Imagine yourself sitting in a
noisy café trying to read. To focus on the book at hand, you need to ignore the
surrounding chatter and clattering of cups, with your brain filtering out the
irrelevant stimuli coming through your ears and ‘gating’ in the relevant ones
in your vision—words on a page. New York University researchers offer a new
theory, based on a computational model, on how the brain separates relevant
from irrelevant information in these and other circumstances. The analysis
focuses on inhibitory neurons—the brain’s traffic cops that help ensure proper
neurological responses to incoming stimuli by suppressing other neurons and
working to balance excitatory neurons, which aim to stimulate neuronal
activity.
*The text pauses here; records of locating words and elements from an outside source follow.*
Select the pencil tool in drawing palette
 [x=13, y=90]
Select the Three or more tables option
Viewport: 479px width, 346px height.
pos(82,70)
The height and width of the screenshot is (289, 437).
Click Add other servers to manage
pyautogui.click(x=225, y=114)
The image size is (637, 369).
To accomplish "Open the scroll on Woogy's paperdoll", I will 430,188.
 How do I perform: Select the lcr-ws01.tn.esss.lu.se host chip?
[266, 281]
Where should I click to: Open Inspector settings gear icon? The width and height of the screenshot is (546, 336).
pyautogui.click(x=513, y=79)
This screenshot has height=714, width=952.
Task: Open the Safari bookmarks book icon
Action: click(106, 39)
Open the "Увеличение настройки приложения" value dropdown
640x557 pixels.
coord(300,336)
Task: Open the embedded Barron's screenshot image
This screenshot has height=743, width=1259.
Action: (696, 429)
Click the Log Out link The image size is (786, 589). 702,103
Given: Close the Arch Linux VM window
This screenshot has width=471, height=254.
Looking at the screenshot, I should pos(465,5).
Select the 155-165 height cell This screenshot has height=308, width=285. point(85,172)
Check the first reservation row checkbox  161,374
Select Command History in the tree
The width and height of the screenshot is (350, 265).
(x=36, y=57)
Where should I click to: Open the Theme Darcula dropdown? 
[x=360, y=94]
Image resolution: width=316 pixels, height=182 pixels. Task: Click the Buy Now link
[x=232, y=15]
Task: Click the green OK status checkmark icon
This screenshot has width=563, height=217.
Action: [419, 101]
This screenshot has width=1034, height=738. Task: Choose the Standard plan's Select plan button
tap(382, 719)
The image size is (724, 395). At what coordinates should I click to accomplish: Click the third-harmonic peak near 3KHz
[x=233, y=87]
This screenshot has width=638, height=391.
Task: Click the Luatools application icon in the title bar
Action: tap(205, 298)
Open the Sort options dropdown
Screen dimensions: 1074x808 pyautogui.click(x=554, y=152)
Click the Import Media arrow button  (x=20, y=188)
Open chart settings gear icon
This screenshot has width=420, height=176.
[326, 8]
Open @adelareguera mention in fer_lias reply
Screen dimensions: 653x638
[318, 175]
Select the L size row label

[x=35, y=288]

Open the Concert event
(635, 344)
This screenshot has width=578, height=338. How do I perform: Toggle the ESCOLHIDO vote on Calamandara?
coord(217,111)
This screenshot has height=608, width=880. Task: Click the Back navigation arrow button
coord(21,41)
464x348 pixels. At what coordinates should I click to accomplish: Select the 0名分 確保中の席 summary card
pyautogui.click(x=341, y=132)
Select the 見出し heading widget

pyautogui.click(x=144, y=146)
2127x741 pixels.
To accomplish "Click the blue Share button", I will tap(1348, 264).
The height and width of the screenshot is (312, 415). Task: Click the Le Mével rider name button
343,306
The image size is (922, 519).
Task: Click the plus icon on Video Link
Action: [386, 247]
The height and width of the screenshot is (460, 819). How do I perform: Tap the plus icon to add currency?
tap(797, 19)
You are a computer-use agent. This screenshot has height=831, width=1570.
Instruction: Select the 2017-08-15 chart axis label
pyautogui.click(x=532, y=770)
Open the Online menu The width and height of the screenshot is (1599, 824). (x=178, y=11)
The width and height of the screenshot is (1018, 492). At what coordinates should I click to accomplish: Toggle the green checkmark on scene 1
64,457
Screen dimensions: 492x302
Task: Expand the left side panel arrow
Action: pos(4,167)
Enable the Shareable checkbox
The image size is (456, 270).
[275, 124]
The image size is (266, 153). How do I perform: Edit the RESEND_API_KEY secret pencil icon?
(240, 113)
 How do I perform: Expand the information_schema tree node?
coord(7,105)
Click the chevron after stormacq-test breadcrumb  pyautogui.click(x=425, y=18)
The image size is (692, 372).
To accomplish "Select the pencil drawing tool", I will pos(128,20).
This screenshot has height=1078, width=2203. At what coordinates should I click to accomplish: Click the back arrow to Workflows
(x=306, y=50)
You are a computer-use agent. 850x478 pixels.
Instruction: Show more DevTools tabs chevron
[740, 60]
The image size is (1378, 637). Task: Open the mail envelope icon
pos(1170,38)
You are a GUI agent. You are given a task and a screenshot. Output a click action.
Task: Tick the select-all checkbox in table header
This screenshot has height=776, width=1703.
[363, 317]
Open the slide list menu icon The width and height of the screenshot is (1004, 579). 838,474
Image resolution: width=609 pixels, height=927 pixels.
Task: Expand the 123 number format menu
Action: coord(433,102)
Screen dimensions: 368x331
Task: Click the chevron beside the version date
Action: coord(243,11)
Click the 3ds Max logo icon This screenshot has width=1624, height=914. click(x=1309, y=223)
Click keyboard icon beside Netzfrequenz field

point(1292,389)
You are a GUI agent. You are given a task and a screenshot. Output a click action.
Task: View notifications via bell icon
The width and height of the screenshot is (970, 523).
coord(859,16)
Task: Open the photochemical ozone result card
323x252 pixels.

In their analysis, the researchers devised a model that maps out a
more complicated role for inhibitory neurons than had previously been
suggested.
Of particular interest to the
team was a specific subtype of inhibitory neurons that targets the excitatory
neurons’ dendrites—components of a neuron where inputs from other neurons are
located. These dendrite-targeting inhibitory neurons are labeled by a
biological marker called somatostatin and can be studied selectively by
experimentalists. The researchers proposed that they not only control the
overall inputs to a neuron, but also the inputs from individual pathways—for
example, the visual or auditory pathways converging onto a neuron. The study’s
authors used computational models to show that even with the seemingly random
connections, these dendrite-targeting neurons can gate individual pathways by
aligning with excitatory inputs through different pathways. They showed that
this alignment can be realized through synaptic plasticity—a brain mechanism
for learning through experience.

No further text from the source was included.